The hit determining unit 71 in the L2 cache 202 determines whether or not the data in the address specified by the read-command input to the third port 213 is stored in the cache storage unit 70. Here, the hit determining unit 71 determines that the data in the specified address is not stored in the cache storage unit 70 (cache miss) (S132).
Next, the DMAC write control unit 65 of the L2 cache 202 outputs the write-command to the memory 204 (S134). More specifically, the DMAC write control unit 65 outputs the write-command to the fourth port 214. Note that the write-command specifies the same address as the read-command output by the DMAC 205 in step S101.
The write-command output to the fourth port 214 is input to the second port 232 of the memory controller 203 sequentially through the fourth port 224, the selector 226, and the second port 222 of the bus control unit 206.
The DMAC 205 outputs the write-data to the memory 204 (S135).
The memory 204 which received inputs of the write-command and the write-data stores the write-data in the address specified by the write-command (S136).
As described above, when the access from the DMAC 205 is a write-miss, the memory system 200 according to an embodiment of the present invention writes the write-data on the memory 204.
As such, the L2 cache 202 according to an embodiment of the present invention does not store the write-data even at the time of write-hit. More specifically, at the time of the write-access from the DMAC 205, the write-data output from the DMAC 205 is output to the memory 204 without passing through the L2 cache 202 in either case of hit or cache miss. With this, a bus for transmitting the write-data between the L2 cache 202 and the DMAC 205 is not necessary. More specifically, as illustrated in FIG. 5, only the write-command shall be input to the third port 213 of the L2 cache 202, and only the write-command shall be output from the third port 213. Thus, the memory system 200 according to the present invention can reduce its dimension compared to the memory system 110 illustrated in FIG. 15.
Furthermore, it is not necessary to add new control for data transmission between the DMAC 205 and the L2 cache 202, since the read-data does not pass through the L2 cache. More specifically, the present invention can prevent the interface between the DMAC 205 and the L2 cache 202 to become more complex.

_STORED DATA_
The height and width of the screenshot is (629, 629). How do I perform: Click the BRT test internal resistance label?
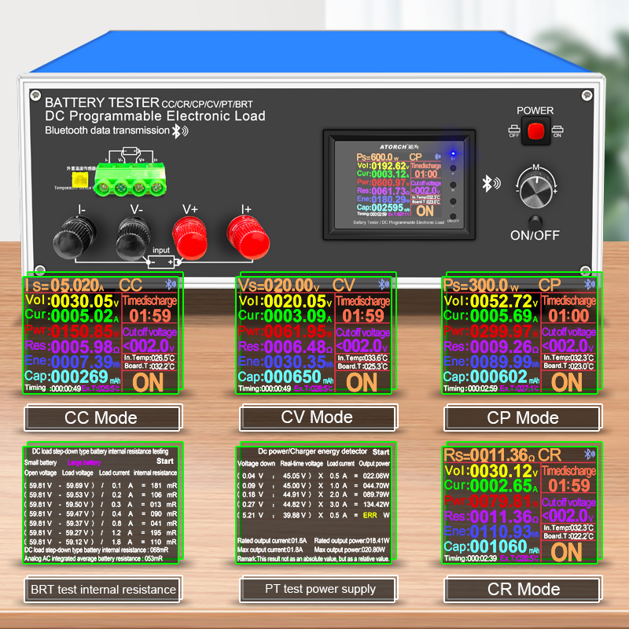coord(103,589)
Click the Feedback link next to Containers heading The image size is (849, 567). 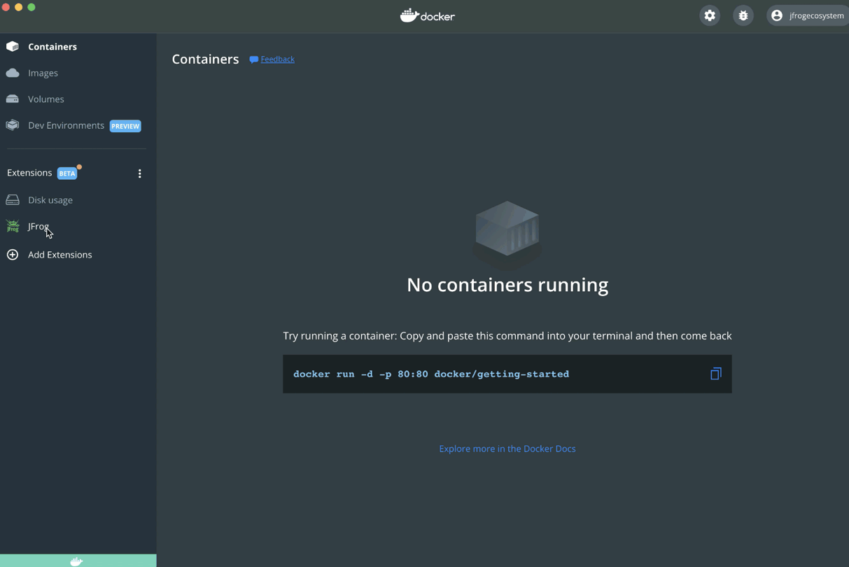(x=276, y=59)
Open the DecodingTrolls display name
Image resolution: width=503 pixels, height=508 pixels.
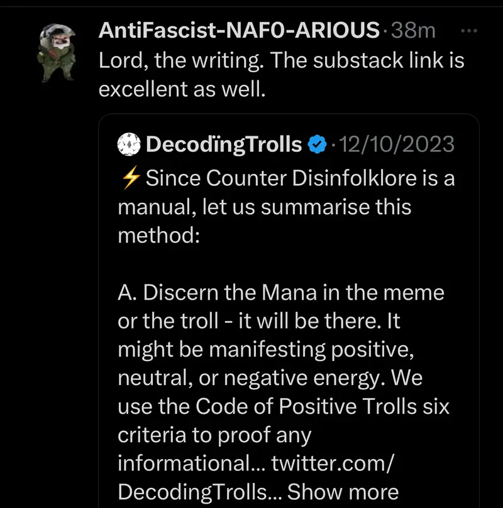[224, 145]
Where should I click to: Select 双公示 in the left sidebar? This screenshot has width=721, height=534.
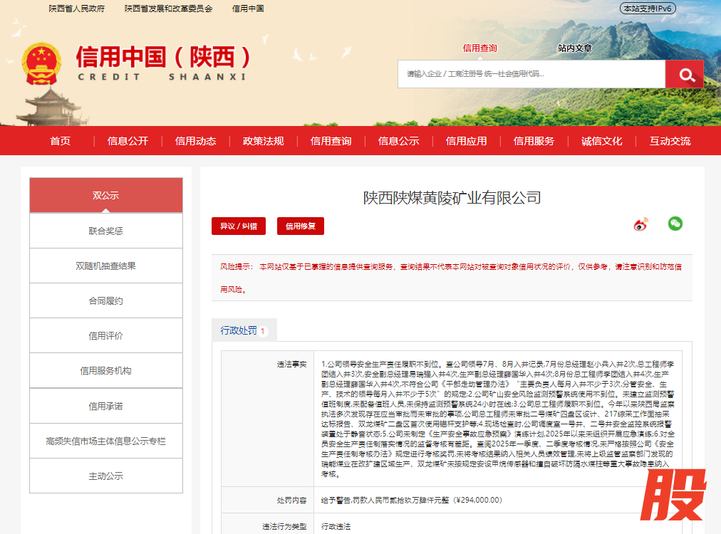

_TO DO_
1. In the passage on the L2 cache, why is no bus needed to carry write-data between the L2 cache 202 and the DMAC 205? Answer in one to three sentences.
2. Repeat the passage on the L2 cache word for word, from "The memory 204 which" up to and including "the memory 204.".
3. List every step label (the codes that begin with "S") in the passage on the L2 cache, in the order they appear.

_RESPONSES PER TASK_
1. During a write-access from the DMAC 205, the write-data goes to the memory 204 without passing through the L2 cache 202, whether the access is a hit or a cache miss. Only the write-command has to be input to and output from the third port 213 of the L2 cache 202.

2.
The memory 204 which received inputs of the write-command and the write-data stores the write-data in the address specified by the write-command (S136).
As described above, when the access from the DMAC 205 is a write-miss, the memory system 200 according to an embodiment of the present invention writes the write-data on the memory 204.

3. S132, S134, S101, S135, S136